Pain. As mentioned, both conditions can cause pain. In endometriosis this pain is cyclical, starting a few days before menstruation and peaking towards the end of the period. The pain is often felt in the lower abdomen, but may be quite vague and can vary depending upon the location of the cyst. In some cases the cyst may be quite large, leading to constant pain that worsens upon menstruation. The pain in adenomyosis tends to be like this, and worsens over time. Endometriosis involving the gut may lead to pain that alters with bowel motions, or may cause pain on defecation. If a cyst occurs in the 'pouch of Douglas3.' between the uterus and rectum, there may also be pain on intercourse (dyspareunia).
Irregular periods. Both conditions can cause premenstrual spotting of blood, heavy periods, and an increase in the frequency of periods.
Infertility. While both conditions are associated with decreased fertility, not all women with the conditions suffer from problems with fertility, and endometriosis is very much in the small print compared to other causes of infertility.
Endometriosis can be suspected on the basis of symptoms, but can only be properly confirmed by laparotomy or laparoscopy4. The simplest treatment of symptomatic endometriosis is a combination of a painkiller and the oral contraceptive pill, the latter because it helps suppress oestrogen production and thus reduces the ability of errant endometrial tissue to survive. Other hormones may also be used to this end in women who do not wish to become pregnant, and include danazol, gestrinone, medroxyprogesterone acetate, and GnRH agonists. Needless to say these drugs interfere with the various effects oestrogen has on the body, and may lead to amenorrhoea5, weight gain, bone loss, voice deepening, acne, oily skin, mood disturbances and hot flushes depending upon the drug used. The effect of the treatment is determined by a second laparoscopy: around a third of women experience complete regression, but one in ten find that there is no change, regardless of whether the symptoms were being adequately treated.

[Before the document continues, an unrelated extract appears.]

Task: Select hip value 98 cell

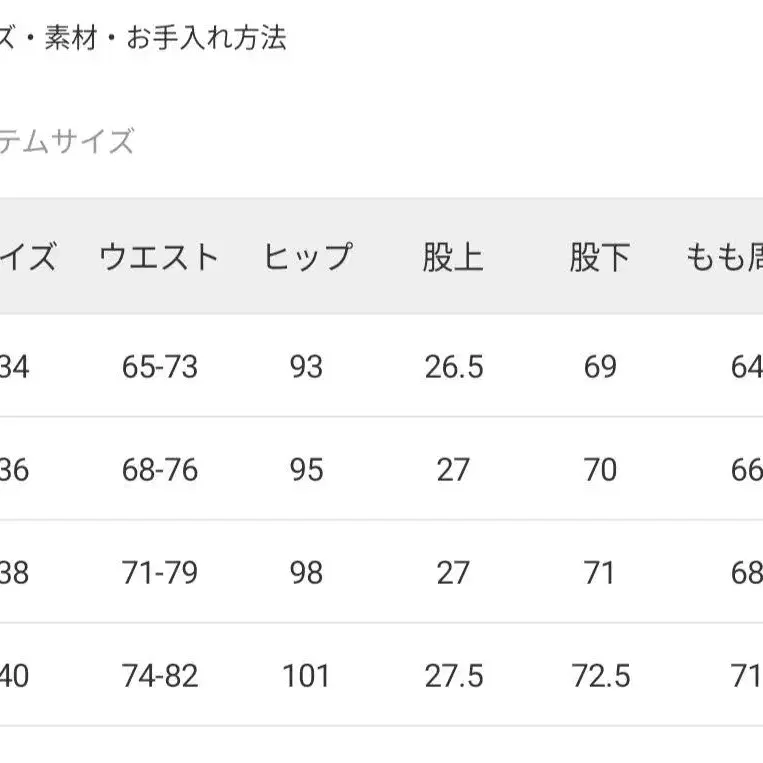Action: tap(306, 573)
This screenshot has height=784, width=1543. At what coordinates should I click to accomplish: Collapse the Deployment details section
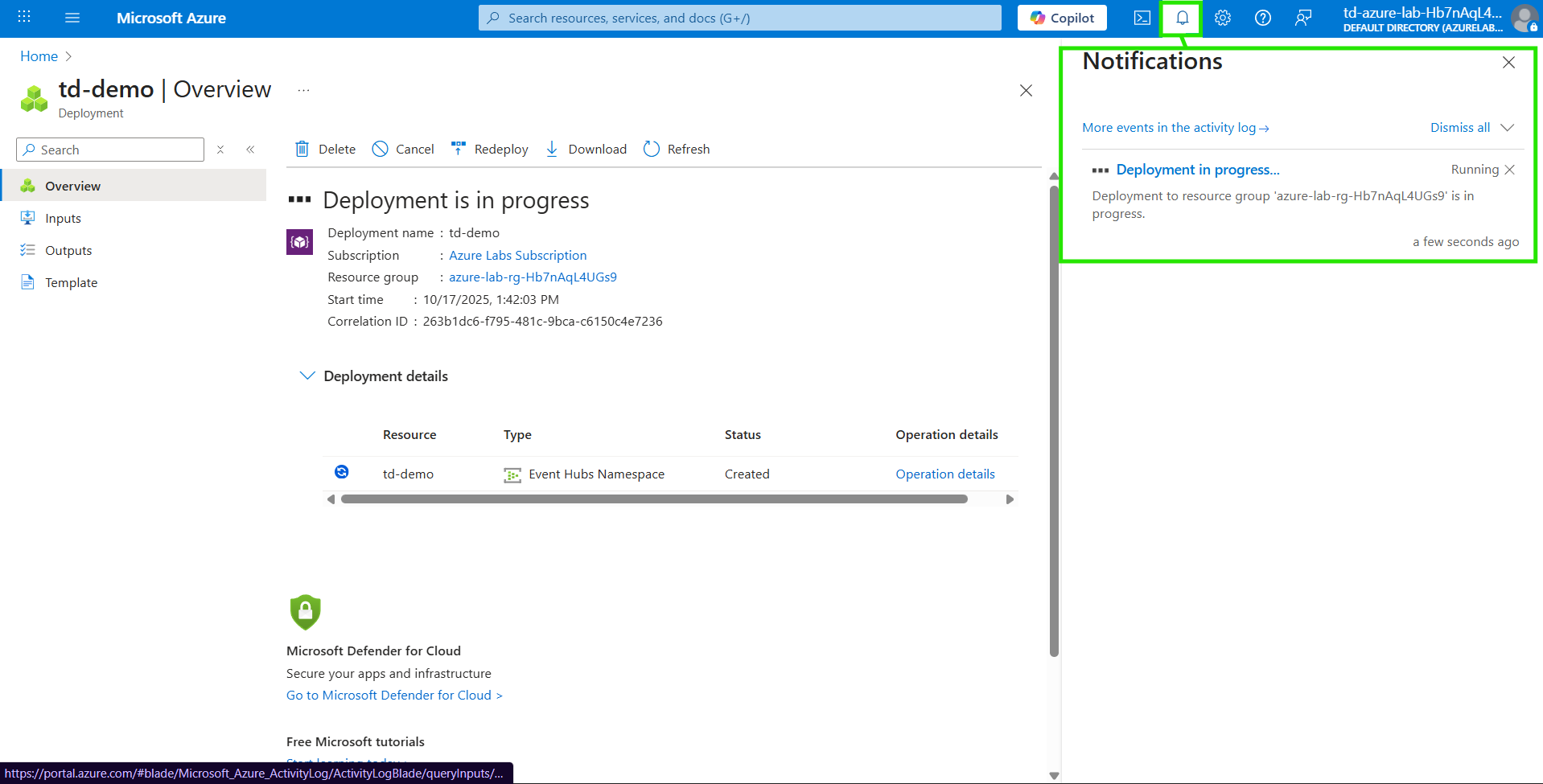(307, 376)
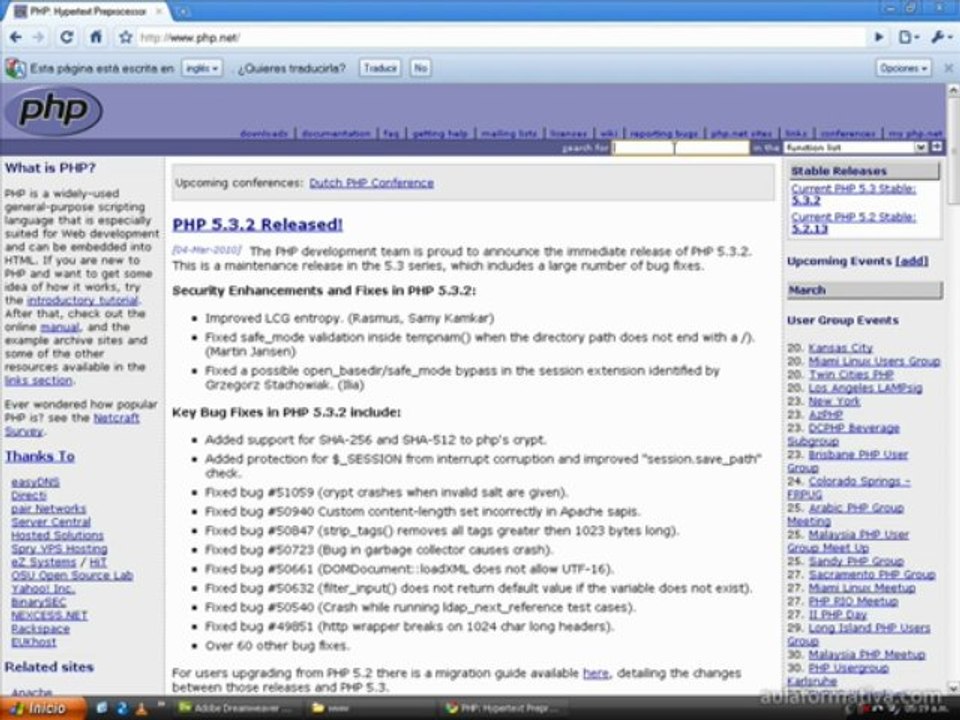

Surgery may also be used to treat endometriosis: small areas may be burnt away using the electric current from a diathermy device, whereas large cysts require a greater degree of treatment. The nature of an individual woman's treatment depends upon a number of factors, including the site of disease, how severe it is, and whether she intends to have children. While women who do not intend to become pregnant may opt for a total hysterectomy and oopherectomy6, those who wish to retain their fertility require more conservative surgery, especially in cases where a cyst is present on an ovary.
Adenomyosis does not usually respond well to hormonal treatment, and a curative hysterectomy is usually offered if the woman is experiencing symptoms.
As mentioned above, hormonal treatment of endometriosis is more effective in some women than in others, and in some cases the symptoms may be treated without actually affecting the size of the cyst. Surgery tends to be more effective, though this depends upon the individual case. It is worth noting that endometriosis can recur despite successful treatment, and is more likely to do so if the original disease was widespread. Both endometriosis and adenomyosis can be upsetting for the individual and variable in their nature, and so it is best to clear up any doubts regarding prognosis with a good gynaecologist.